USP1 inhibition: A journey from target discovery to clinical translation

Abstract

Ubiquitin-specific protease 1 (USP1) is a deubiquitinating enzyme involved in the DNA damage response. Upon DNA damage, USP1 stabilizes replication forks by removing monoubiquitin from PCNA and FANCD2-FANCI, thereby catalyzing critical final steps in translesion synthesis and interstrand crosslink (ICL) repair. This function is particularly crucial in BRCA1 mutant cancers, where the homologous recombination pathway is compromised, leading tumors to rely on USP1 for effective repair. USP1 is also overexpressed in BRCA1 mutant cancers, as well as other tumor types.
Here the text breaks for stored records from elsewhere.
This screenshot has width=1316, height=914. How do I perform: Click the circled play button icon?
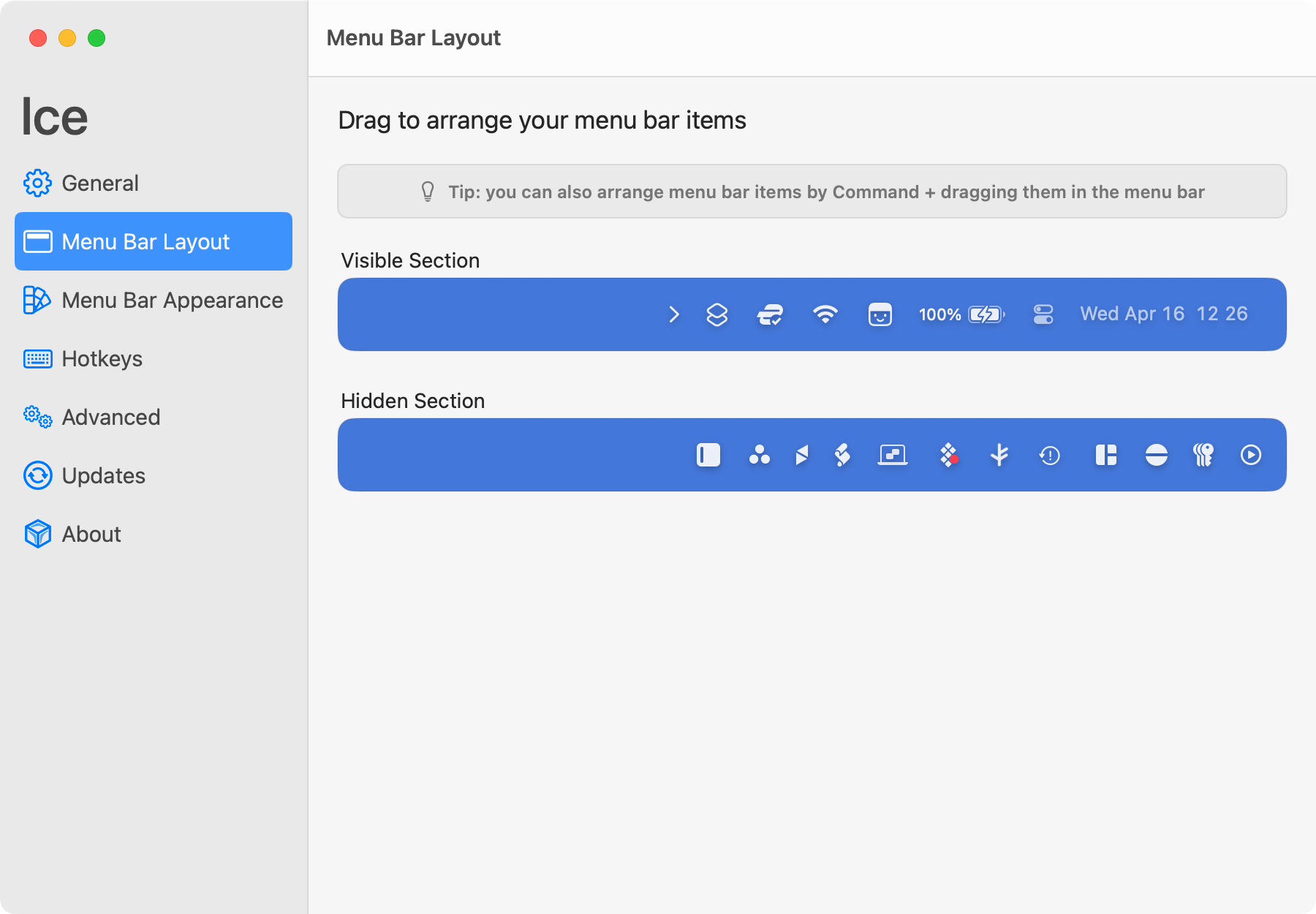pyautogui.click(x=1251, y=455)
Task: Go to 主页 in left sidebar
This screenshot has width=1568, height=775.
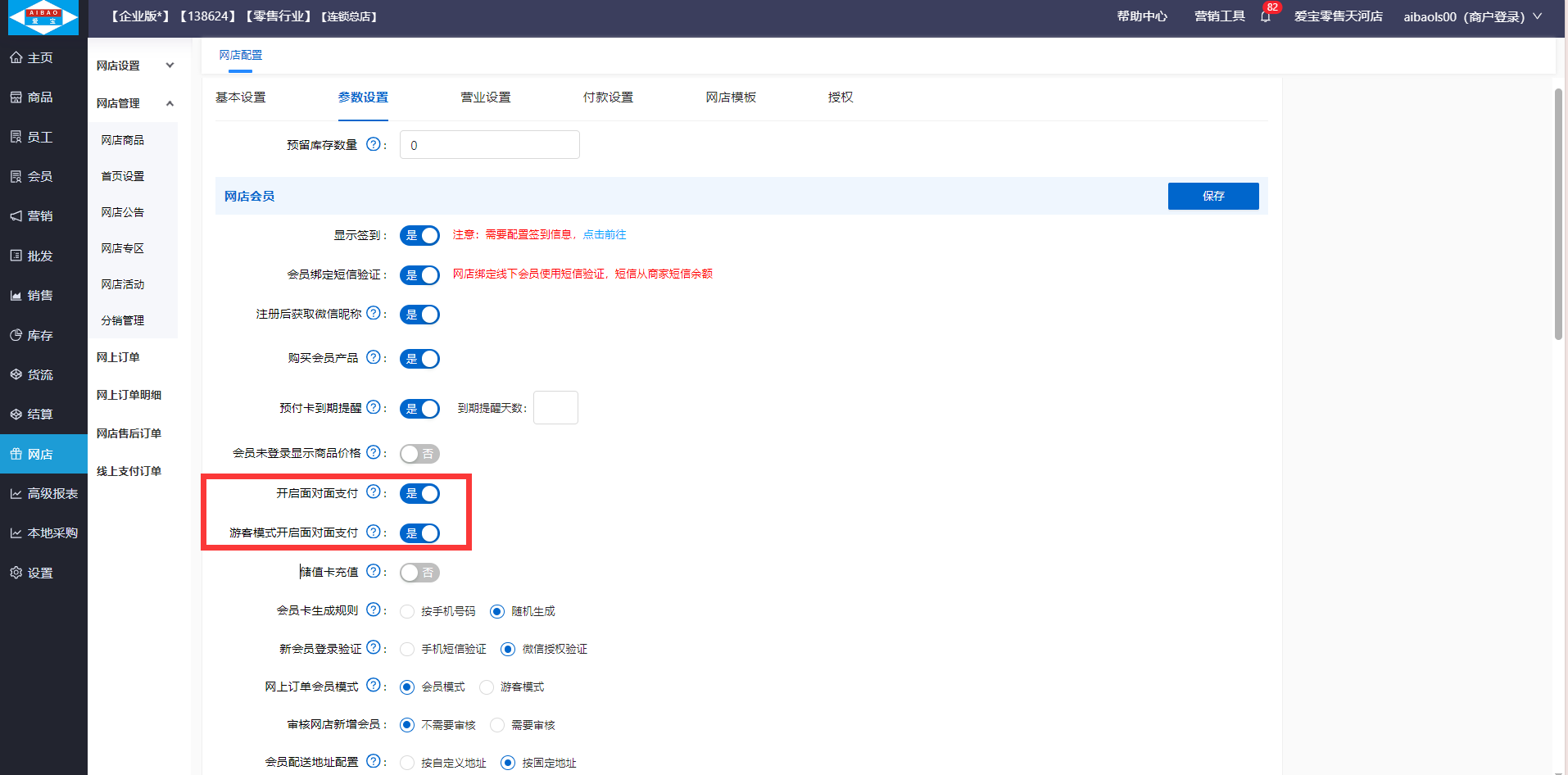Action: [x=39, y=57]
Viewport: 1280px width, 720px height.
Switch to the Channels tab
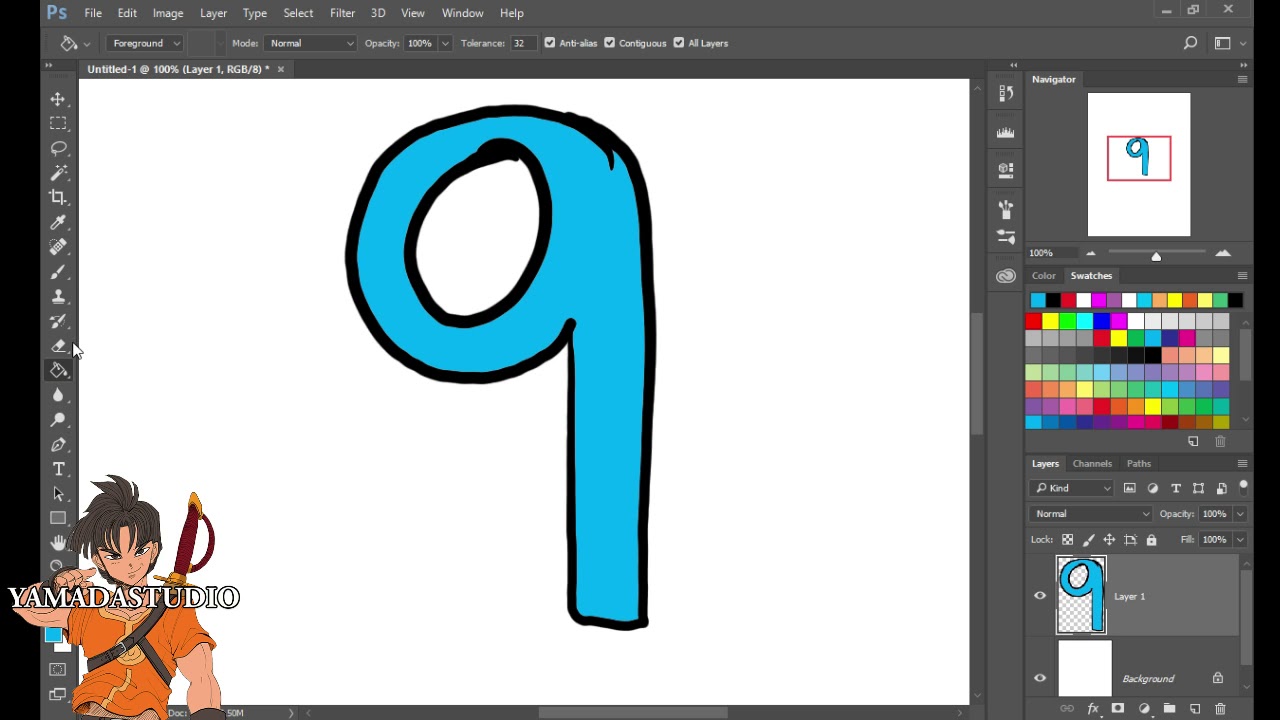[1092, 463]
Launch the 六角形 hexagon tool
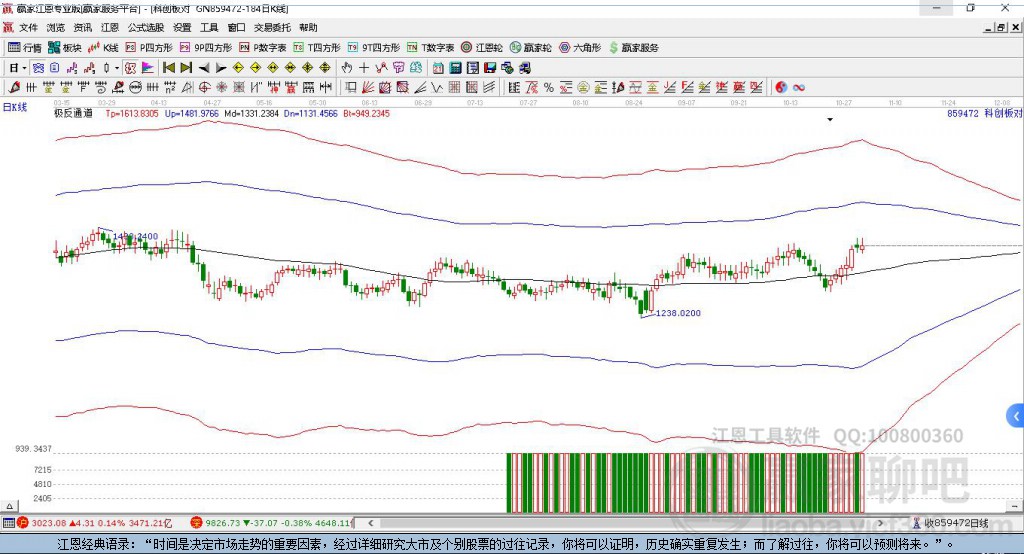This screenshot has height=554, width=1024. coord(578,47)
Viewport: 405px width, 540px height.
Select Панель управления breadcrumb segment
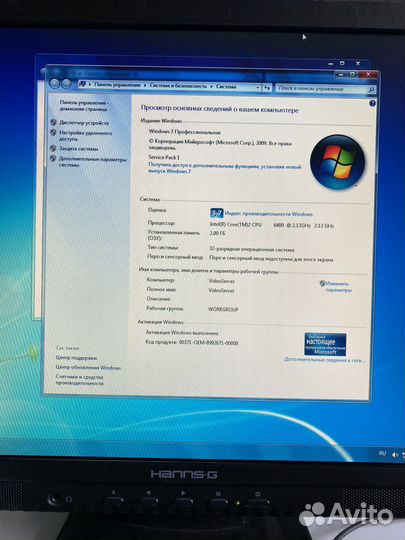coord(117,85)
Preclinical studies have demonstrated that knockout of USP1 is synthetically lethal in tumors with biallelic BRCA1 mutations, and this relationship is enhanced by combination with PARP inhibitors. Newly developed USP1 inhibitors have confirmed this synthetic lethality in BRCA1-deficient tumor cells. Moreover, these drugs have the potential for resensitizing platinum-resistant tumors. Currently, potent and specific USP1 inhibitors are undergoing evaluation in phase I clinical trials. RO7623066 (KSQ-4279) reported an acceptable safety profile during a phase I dose escalation study, with anemia being the most common side effect, and demonstrated robust pharmacokinetic, pharmacodynamic, and clinical activity. Other USP1 inhibitors, including SIM0501, XL309–101, and HSK39775, are currently in early clinical development. In this review, we provide an overview of the molecular function of USP1 and its importance as a therapeutic target in oncology, before focusing on the current state of preclinical and clinical development of USP1 inhibitors.